More than friends in a homophobic country whose army punishes homosexuals with triple humiliation

'Just Friends?' (친구사이? / Chingu sai?) follows two young people who are not just friends, but something more. Seok-i (Lee Je-Hoon) and Min-su (Yeon Woo-jin, sometimes credited by his former stage name, Seo Ji-hoo) met during their mandatory two-year tour of duty in the South Korean army. The first, who has already graduated, visits his boyfriend who is still serving in the armed forces. They are both a gay couple who hide their relationship from their parents and those around them.
For some time they have planned to enjoy a romantic weekend, but it will not go as planned.

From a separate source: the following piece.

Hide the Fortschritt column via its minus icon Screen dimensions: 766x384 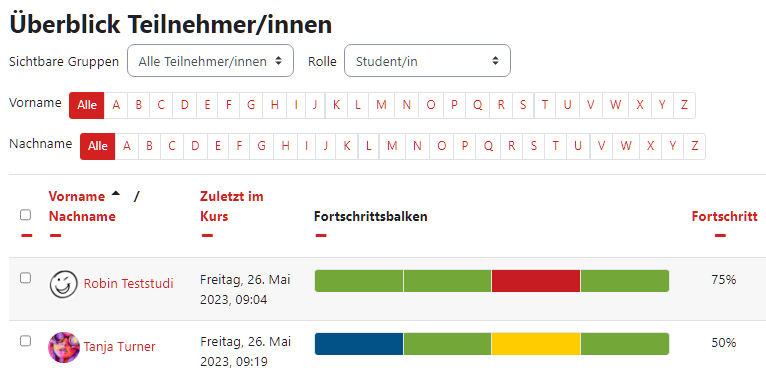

While having fun in the city, they meet Min-soo's mother, who has also gone to visit her son and is unaware of the bond between the young people.
When the mother (Lee Seon-joo) asks him about their relationship, to avoid suspicion, Min-soo replies, "...we are just friends."

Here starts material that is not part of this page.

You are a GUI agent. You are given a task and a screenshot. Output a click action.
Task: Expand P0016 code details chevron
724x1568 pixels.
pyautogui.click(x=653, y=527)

In this way, Kim Jho Gwang-soo, as writer and director, is weaving a story in this short film of the youth romantic comedy-drama genre with an LGBT+ theme that, released in 2009, aims, in addition to telling us about another cycle of release coming out of the closet, showing, with naturalness and simplicity, the relationship between gay men and their families in a conservative society where parents consider any homosexual act a crime, as well as making visible the risks, including criminal ones, to which homosexuals are exposed in the South Korean army, as a complaint.
Considering that South Korea is a conservative society and the only developed economy in the world in which consensual sexual relations between two men are a crime under military law, and if discovered and charged, every South Korean officer or soldier potentially faces a triple humiliation: a criminal conviction, an exclusion from the army for unworthiness and a forced coming out of the closet in the face of society and his parents, who describe themselves as "conservative and devout Christians", as the short film in the Min-soo's mother, Kim Jho Gwang-soo places her protagonists involved in the army of a nation in which, according to article 92.6 of the military penal code, soldiers who have homosexual relationships face two years in prison and work forced if convicted by a court-martial.
Based on his own personal experiences as a gay man, the director and screenwriter expressed: "I wanted to create a real gay film with 99.9% purity, after observing that many Korean films in the past contained misleading depictions of homosexuals." Kim also stated that after completing her 2009 short, 'Boy Meets Boy', which focuses on a first romantic encounter of two teenagers, she wanted to create a successor that involved more mature themes.
Produced by the company Generation Blue Films, in collaboration with Korean Gay Men's Human Rights Group Chingusai, which shares the same name as the film's Korean title, 'Just Friends' had its world premiere at the 14th Pusan ​​International Film Festival on October 10, 2009. Before its theatrical release on December 17 of the same year, it was screened at the 35th Seoul Independent Film Festival. The following year, the work was screened at film festivals in Italy, the United States, Japan and Hong Kong.
With music by Kim Dong-wook, photography by Kim Myeong-Joon and editing by Nam Na-yeong, the film, due to its exposed theme, has been involved in a rating and censorship controversy.
Before its release, the Korea Media Rating Board (KMRB) called the film's trailer "harmful to youth." In November 2009, KMRB gave the film a "restricted to teens" (19+) rating, citing "sexual situations" and "risk of imitation."
This decision generated criticism from artists, intellectuals, and politicians, who argued that the KMRB was reviewing homosexual-themed films with different criteria than heterosexual-themed films.
In September 2010, the film's producers, Generation Blue Films and Chingusai, filed an administrative contentious lawsuit against the KMRB, asking the Seoul Administrative Court to cancel the film's classification. The court ruled in favor of the plaintiff on September 9, stating that the film "provides understanding and education about minorities." Despite this, 'Just Friends?', 15 years after its release, continues to be condemned by the most conservative members of a society who still claim that the film contains scenes that "would provoke sexual curiosity in young people."